YOUR OBJECTIVE: Where an entry contains a picture, omit the picture and repeat the rest exactly.

>>

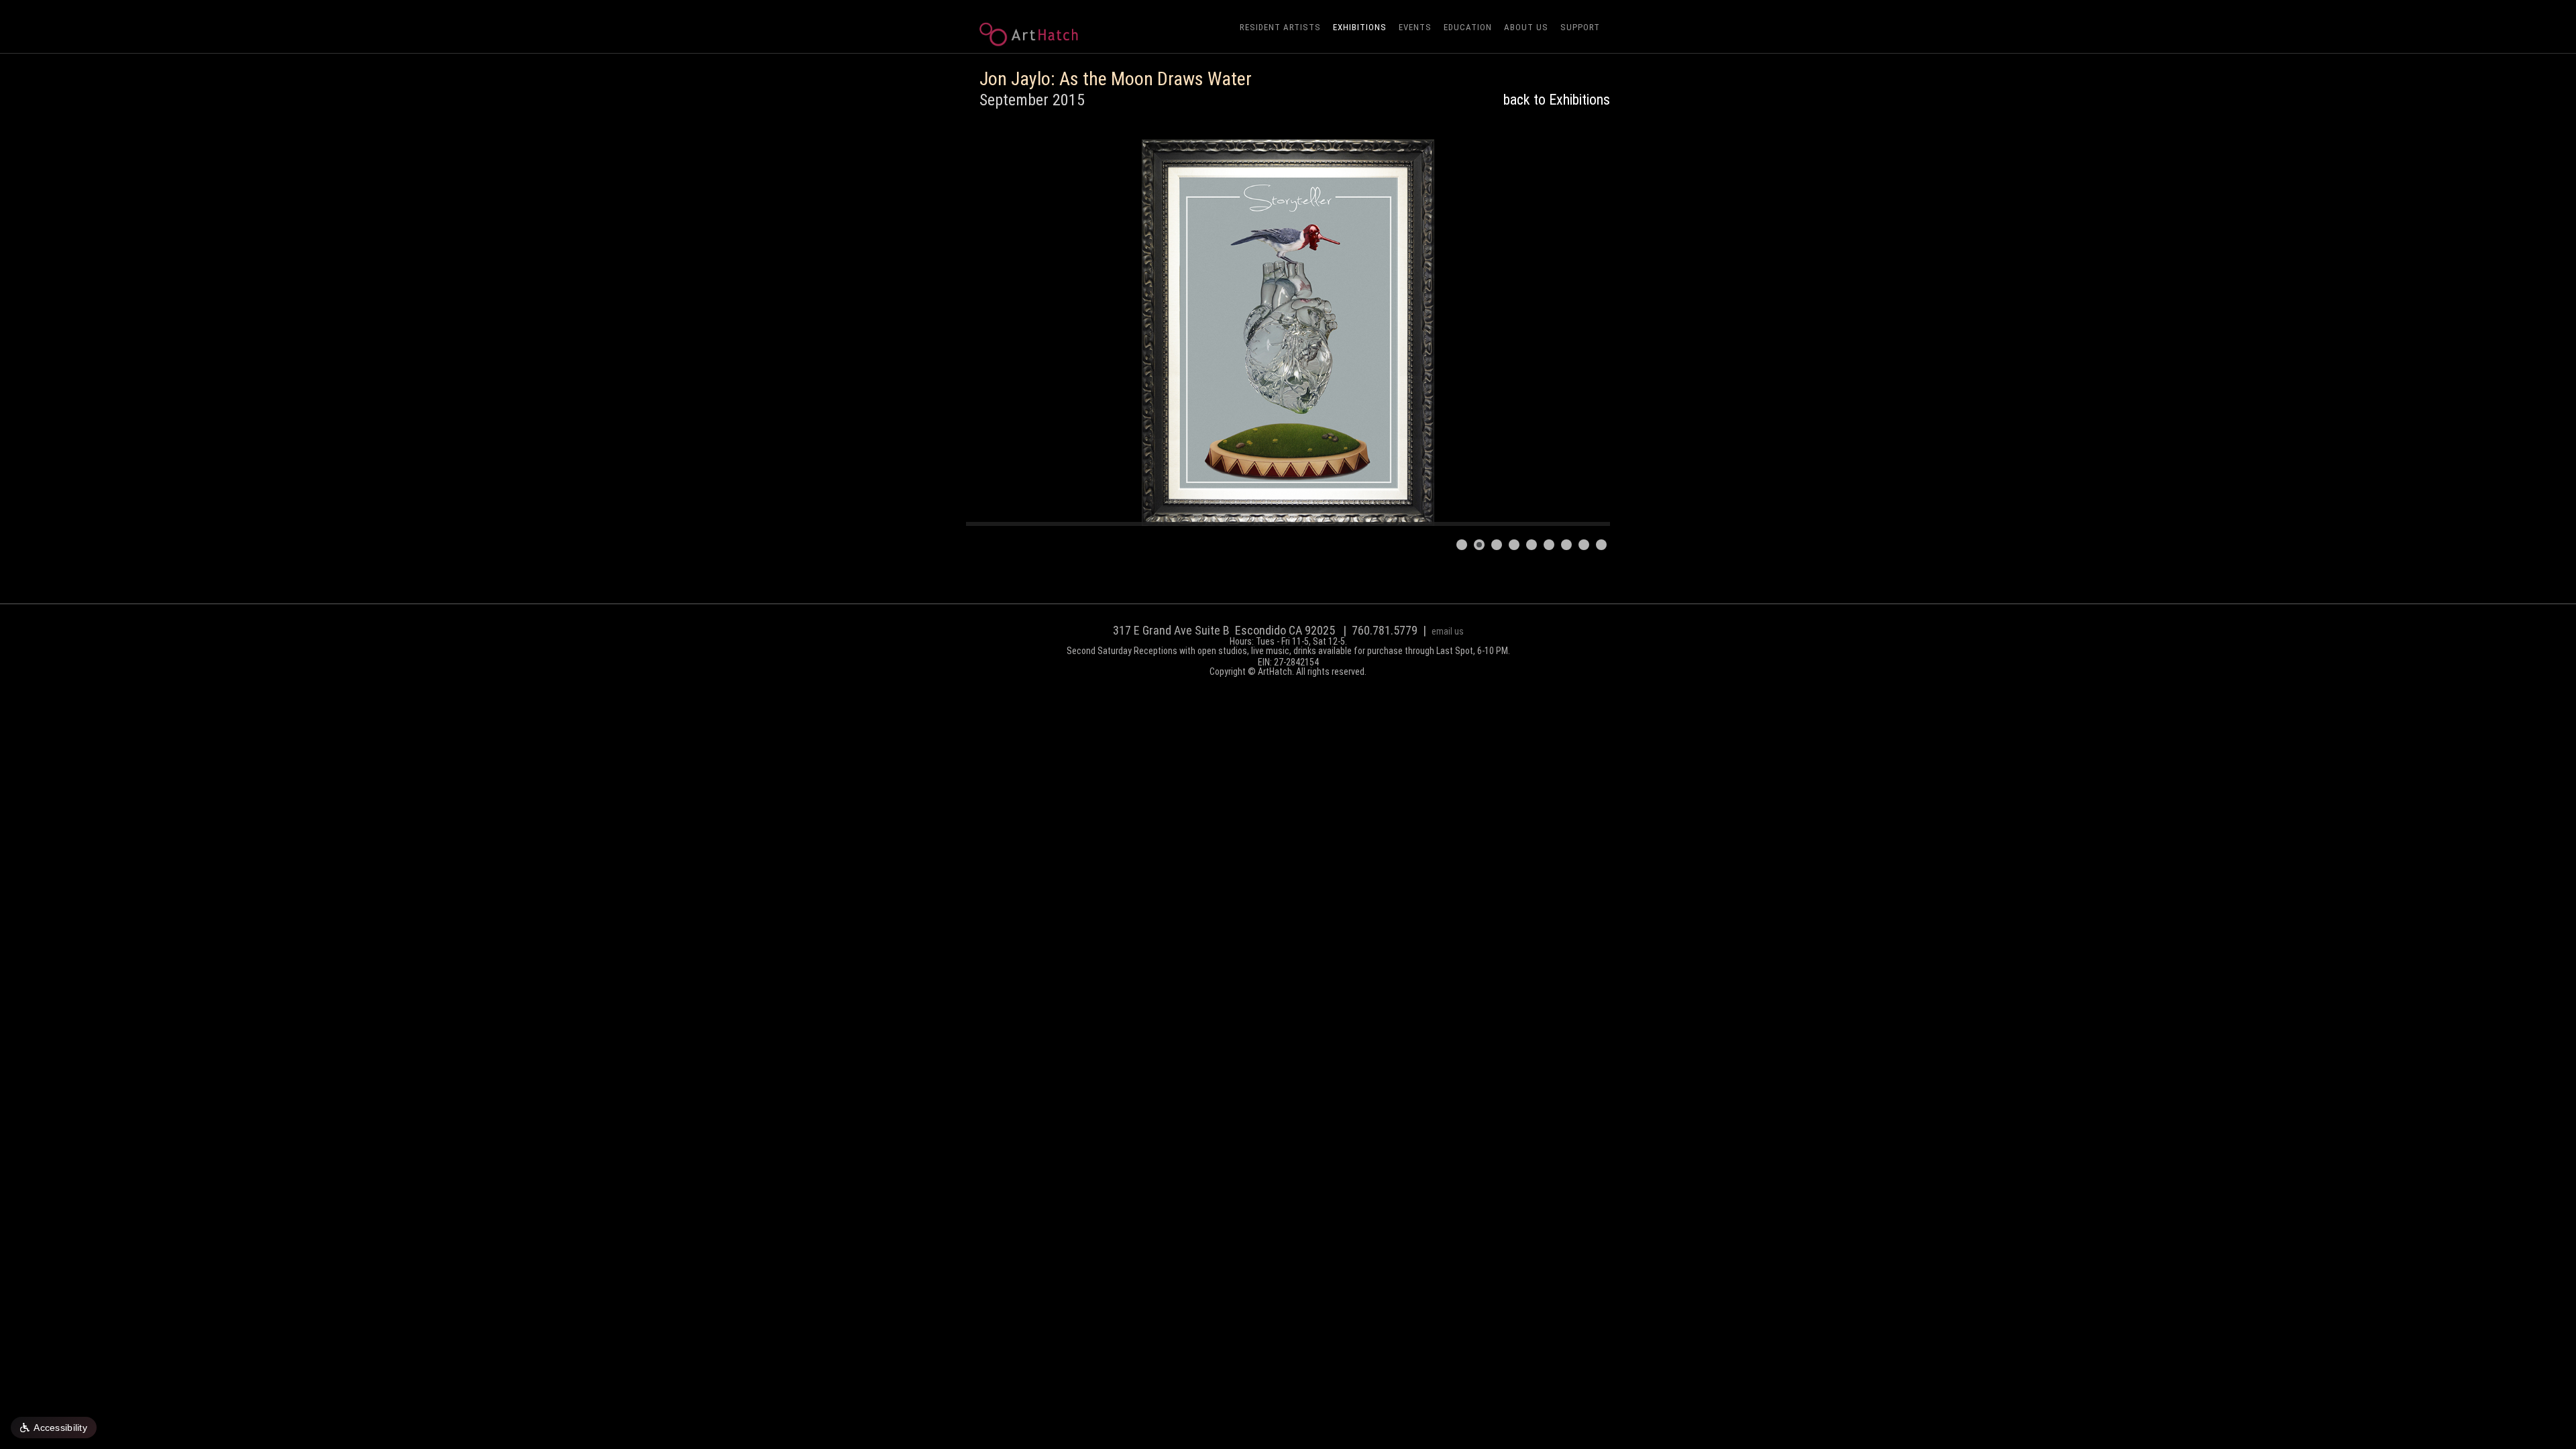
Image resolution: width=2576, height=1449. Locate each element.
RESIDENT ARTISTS (1280, 27)
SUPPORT (1580, 27)
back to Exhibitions (1556, 99)
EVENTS (1415, 27)
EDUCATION (1468, 27)
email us (1448, 631)
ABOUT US (1526, 27)
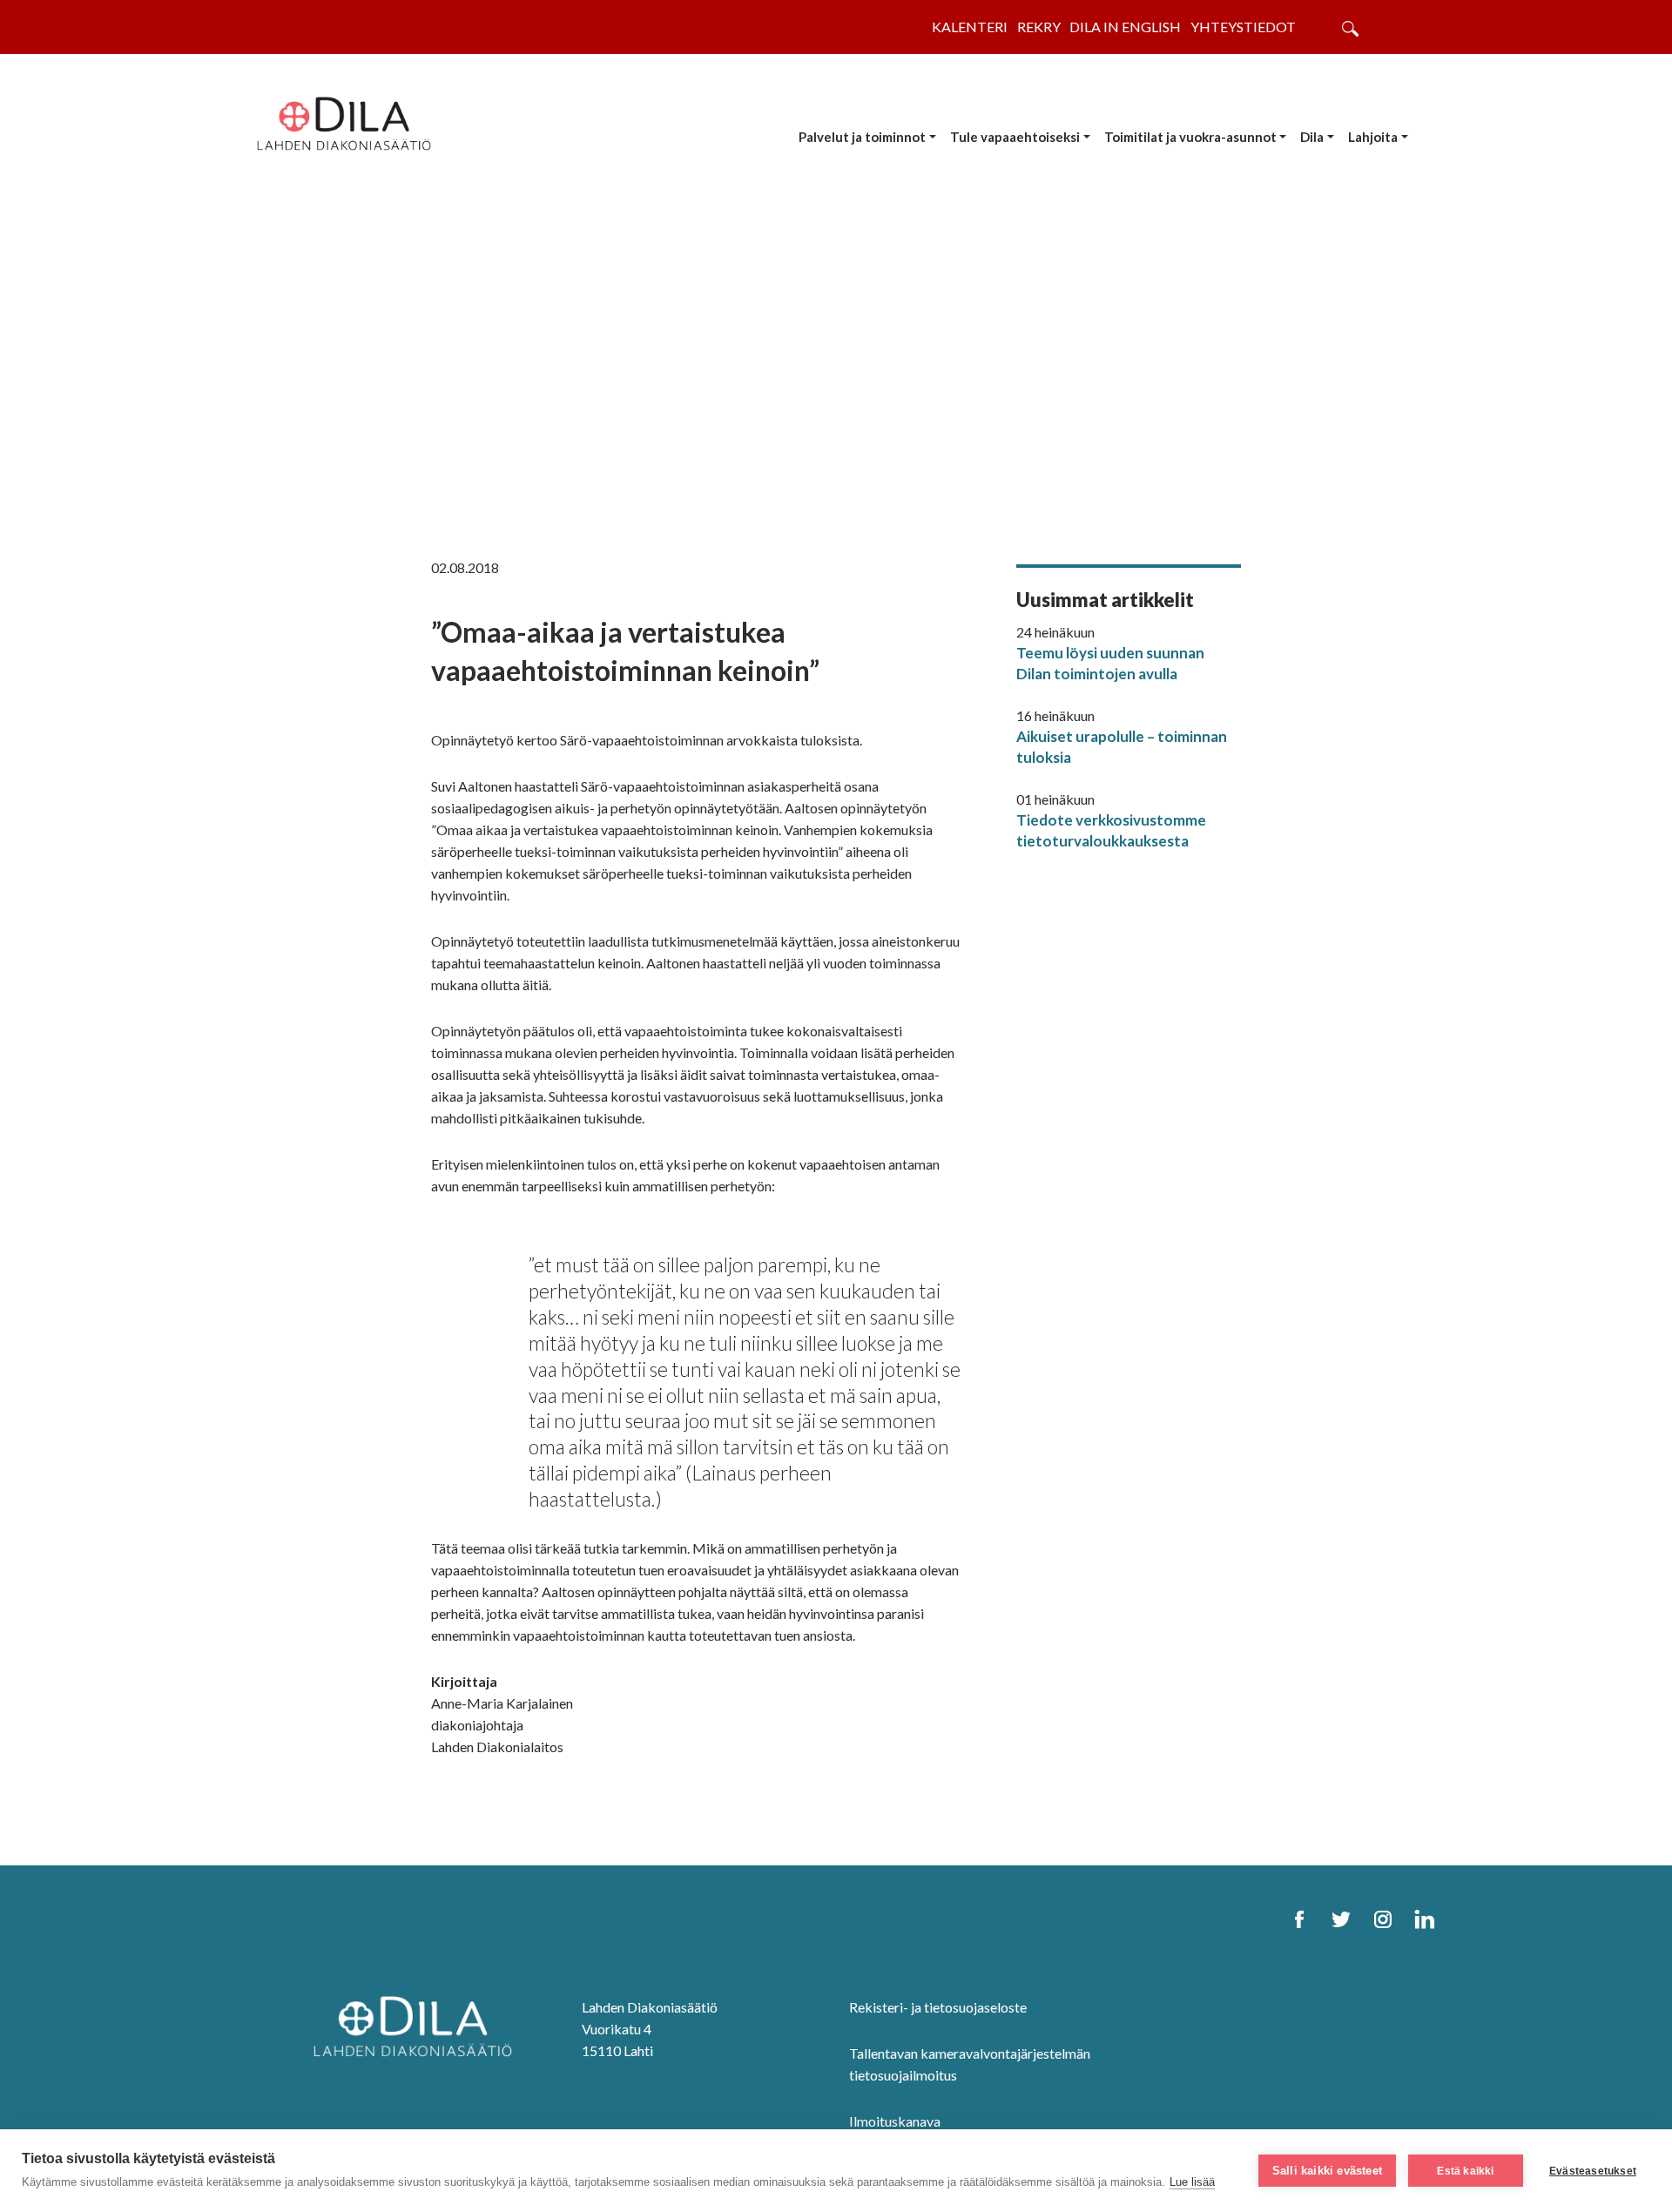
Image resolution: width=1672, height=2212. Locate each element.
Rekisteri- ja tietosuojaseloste (938, 2007)
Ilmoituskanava (894, 2121)
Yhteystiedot (1243, 26)
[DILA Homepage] (413, 2024)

<<

OUTPUT:
Image resolution: width=2576, height=1449. Locate each element.
RESIDENT ARTISTS (1280, 27)
SUPPORT (1580, 27)
back to Exhibitions (1556, 99)
EVENTS (1415, 27)
EDUCATION (1468, 27)
email us (1448, 631)
ABOUT US (1526, 27)
Image resolution: width=1672, height=2212. Locate each element.
Rekisteri- ja tietosuojaseloste (938, 2007)
Ilmoituskanava (894, 2121)
Yhteystiedot (1243, 26)
[DILA Homepage] (413, 2024)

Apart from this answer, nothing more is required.